Clementine marmalade, and what to do with it

Some mornings jam just won’t do, and marmalade is the only answer. Generally I’m a porridge-for-breakfast kind of person, and try to resist a spoonful of jam on that in the name of healthy eating (I’m sure home-made jam is better for you – but having seen how much sugar I put in it, I’m reluctant to eat too much of it!). But when it’s toast, it has to be marmalade.

Apparently, the name marmalade originates from the Portuguese for quince, ‘marmelo’, and while I have never used quince in my marmalade, I have used a lot of other fruits and surprisingly few oranges.

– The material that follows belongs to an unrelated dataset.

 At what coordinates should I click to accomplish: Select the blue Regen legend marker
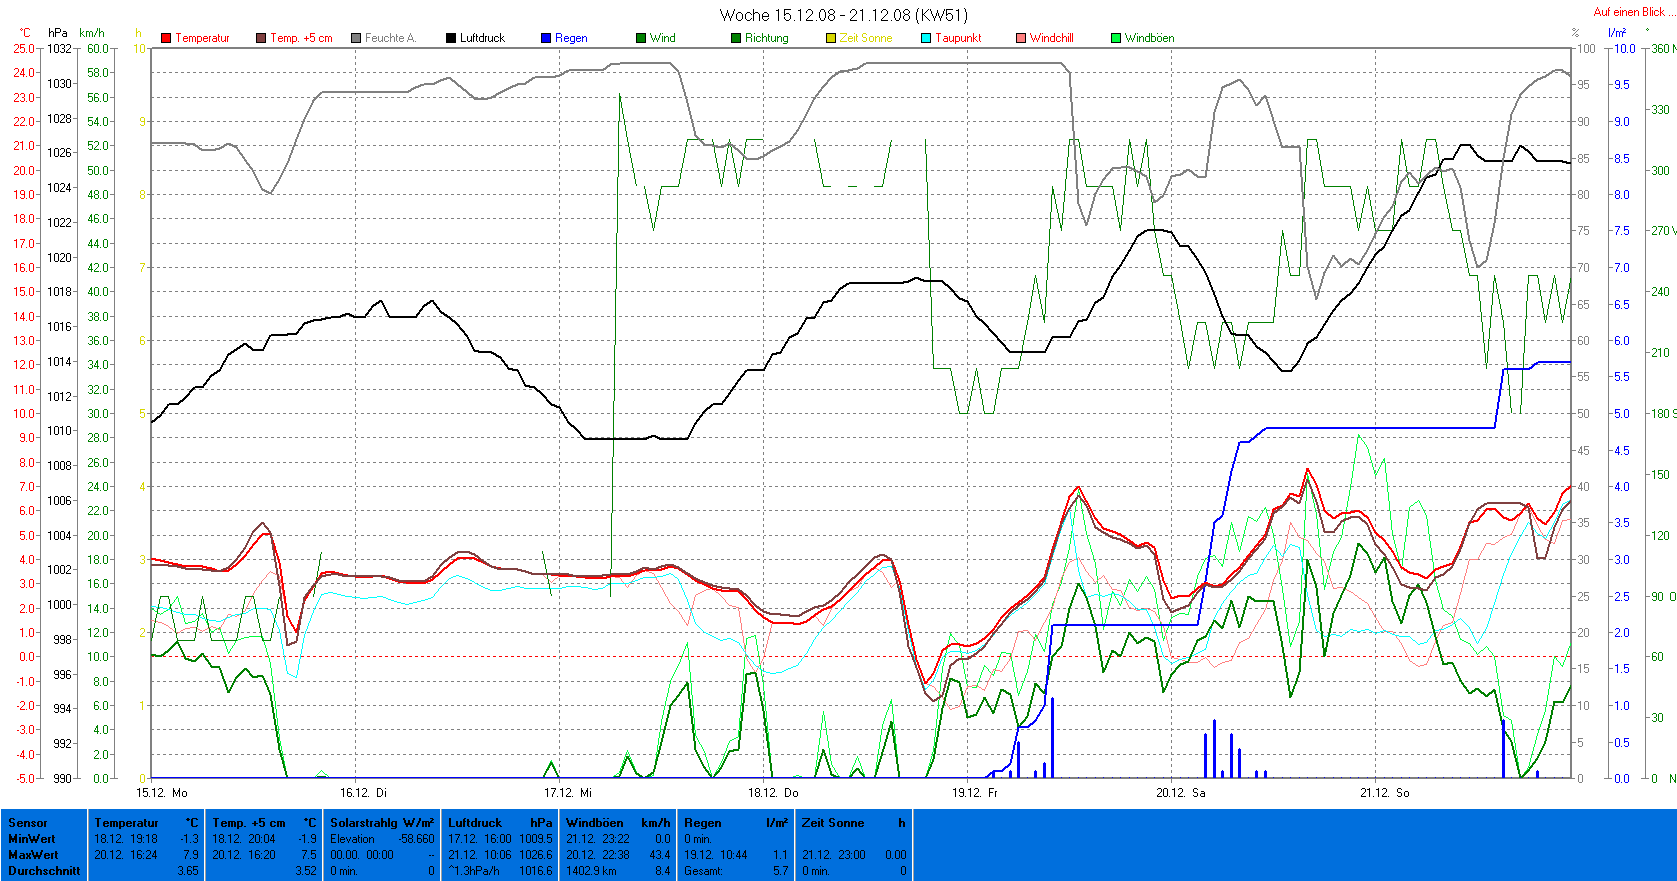coord(546,38)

Of course there’s the classic Seville orange marmalade, but I find my cravings for hot toast with lashings of butter and marmalade sets in with the cold weather in autumn, and I just can’t wait for the Seville season to start in January. And no, I never seem to make enough to last a year.

So, in the past I have made a Windfall Marmalade. From the Good Housekeeping Guide to Home Preserving, it uses windfall apples with grapefruit for the citrus kick. This is excellent. So good in fact most people are surprised when I tell them it isn’t made from oranges. But this year I capitalised on the buy-one-get-one-free offers on clementines to make marmalade from them instead.

I took the recipe from Pam the Jam’s River Cottage Handbook: Preserving. For 6 half-pound jars, you need a kilo of fruit and two of sugar, plus 75ml lemon juice. Demerara sugar is specified, but I felt too much of that might overwhelm the more delicate flavour of the clementines, so opted for a kilo each of demerara and plain old granulated.

Following the sliced fruit method, the fruit is juiced and the peel then sliced (as thickly or thinly as you like). Soak the peel in the juice and 2.5 litres of water overnight/for up to 24 hours. Then simmer in a large pan for a couple of hours, until the peel is tender and the liquid has reduced by a third. Add the sugar and lemon juice, and stir to dissolve. Bring to the boil and boil rapidly until it reaches setting point. Pot up in warm, sterilised jars and slather on hot buttered toast!

It’s a lighter, less bitter, marmalade than the usual orange, and has a lovely fragrance. Other than on toast, in porridge and perhaps in a cake or two, I use marmalade to make biscuits I call Paddingtons. Inspired by something I had from a biscuit shop in Rome, they are two rectangular basic butter biscuits, sandwiched together with marmalade (hence the name), and half-dipped in chocolate. A delicious alternative to a chocolate orange at Christmas!